To keep food from getting soggy in transit, Cemitas sent its three signature sauces in small, plastic containers on the side. In a world where everyone loves customization, it allowed our testers to try the different flavors before deciding which they liked best.
Cemitas also was one of the few restaurants to pack napkins with its takeout meal, a big plus to our testers. The restaurant knows its food is somewhat messy and took that into account, anticipating guests needs even at home.’
Concept: Nonna’s (via Postmates)
Meal: Meatball sub and chicken Parm sandwich with chips and soda
Food temperature: 5
Overall score: Just under 5
“Very hot,” one tester wrote. Nonna’s foil-wrapped sandwiches were the perfect temperature—definitely the warmest food we tried. An added benefit: Sandwiches were labeled, so it’d be easy to divide up food for a group without tearing through and touching each other’s food.
The restaurant also did something interesting with the accompanying potato chips, which were packaged in a bag that featured a window, so you could see the product. A label on the branded bag read, “Tweet me before you eat me” with Nonna’s twitter handle. Smart marketing move, Nonna’s.
Interestingly, the glass-bottled sodas that came with the meal were kept cold, all the while sitting in the same handled brown bag that the Postmates deliverer handed over. The Italian spot obviously took care when packaging the bag, managing to create a buffer between the hot sandwiches and cold drinks with the chips.
Concept: Umami Burger (via Amazon Prime Now)
Meal: Umami burger and Manly burger with fries
Food temperature: 4
Overall score: 4
Umami Burger’s compostable containers not only allow for microwaving, but make it easy to keep any leftovers. Consumers simply have to close the container and toss it in the fridge, not worrying about rewrapping anything.
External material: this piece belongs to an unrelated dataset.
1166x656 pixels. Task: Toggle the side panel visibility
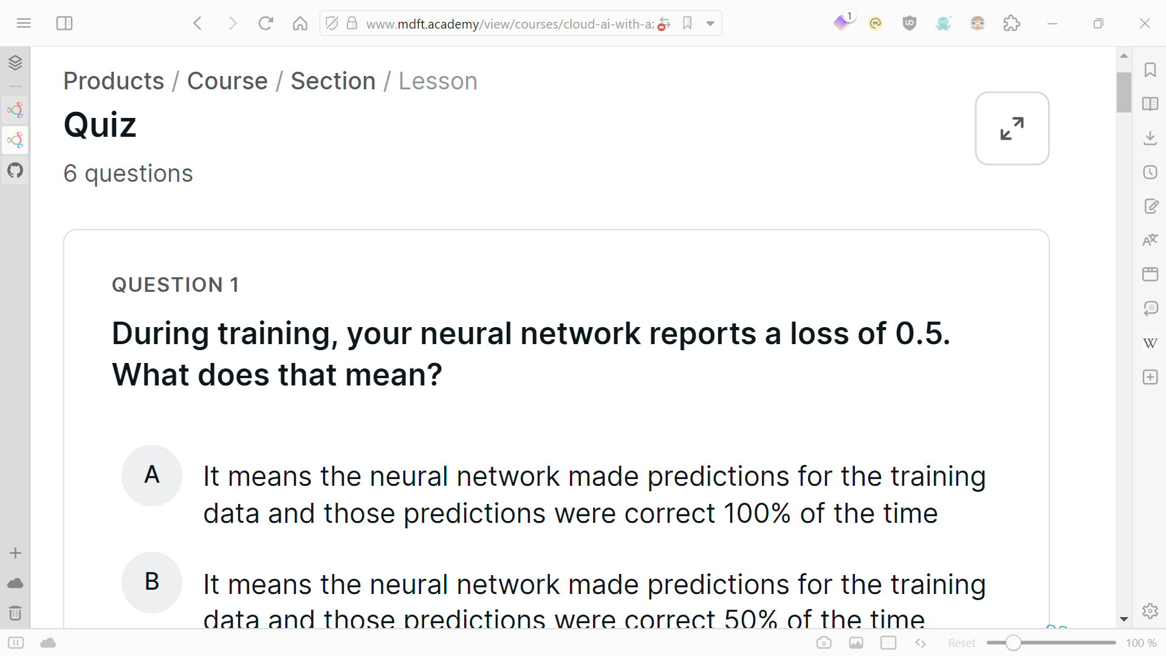[64, 24]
To boot, the restaurant wrapped the burger in paper before bundling it with French fries, preventing burger juices from leaking onto the fries. Umami also had different size containers to ensure the burger had a tight fit in its holder—holding toppings intact. The result was a warm burger that stayed assembled and fries that stayed crispy.
Concept: Wow Bao (via UberEats)
Meal: Chicken teriyaki bao; teriyaki rice bowl
Food temperature: 2.5
Overall score: 4
The food wasn’t super hot, likely because it’d been sitting in a warming bag in the deliverer’s car for who knows how long. I guess that’s the trade-off for the four-minute delivery time. If the food is ready and just waiting for the orders to come in (that’s how UberEats works—drivers have the food ready and waiting in their car), how hot can it be kept?
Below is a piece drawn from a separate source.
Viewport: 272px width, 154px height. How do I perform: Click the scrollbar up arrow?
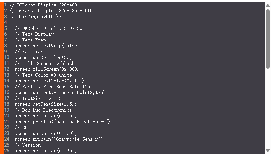268,5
Wow Bao seemed to keep that in mind. Taking the lids off, the semi-plastic containers could go in the microwave just fine. Another plus: The lids were very easy to pop on and off, so saving uneaten food was a breeze.
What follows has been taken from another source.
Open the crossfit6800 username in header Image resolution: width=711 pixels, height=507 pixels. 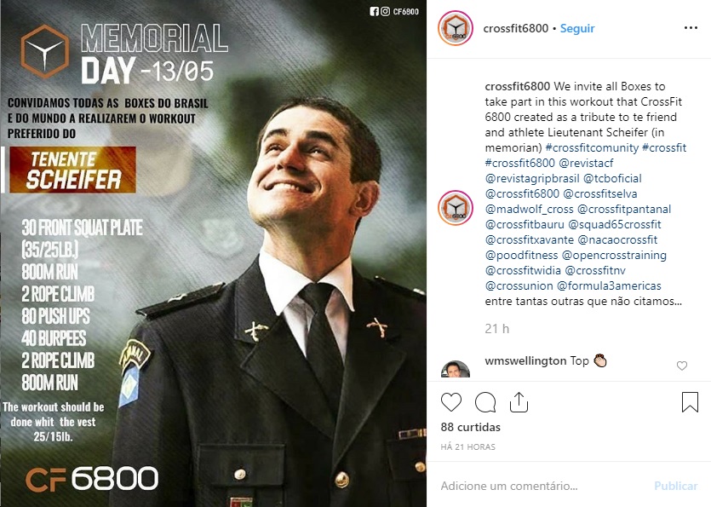point(515,28)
Concept: Big & Little’s (via Eat24)
Meal: Shrimp banh mi po’boy
Food temperature: 3
Overall score: 4
Why some operations still use polystyrene packaging escapes us. Not only is it bad for the environment, it can’t be microwaved. Shockingly, our sandwiches stayed warm-ish; no reheating was necessary.
The one saving grace is the ability to close the clamshell and toss uneaten food into the fridge for the next day. Then again, reheating the sandwich meant taking out a plate and getting that dirty—less than ideal, if you ask me.
Concept: Simply It’s (via Grubhub)
Meal: Banh mi sandwiches
Food temperature: 2
Overall score: 3
In today’s environmentally conscious world, polystyrene is bad enough. But wrapping a Styrofoam container in plastic wrap is an overkill. And that was just for the sides.
The sandwiches were wrapped in white paper and sealed with a rubber band. While this would be a fine method for handing out street food, it looks sloppy from a traditional restaurant—almost like an afterthought.
One key thing for operators to remember: Part of creating an experience for your diners—even those eating your food at home—is the visual.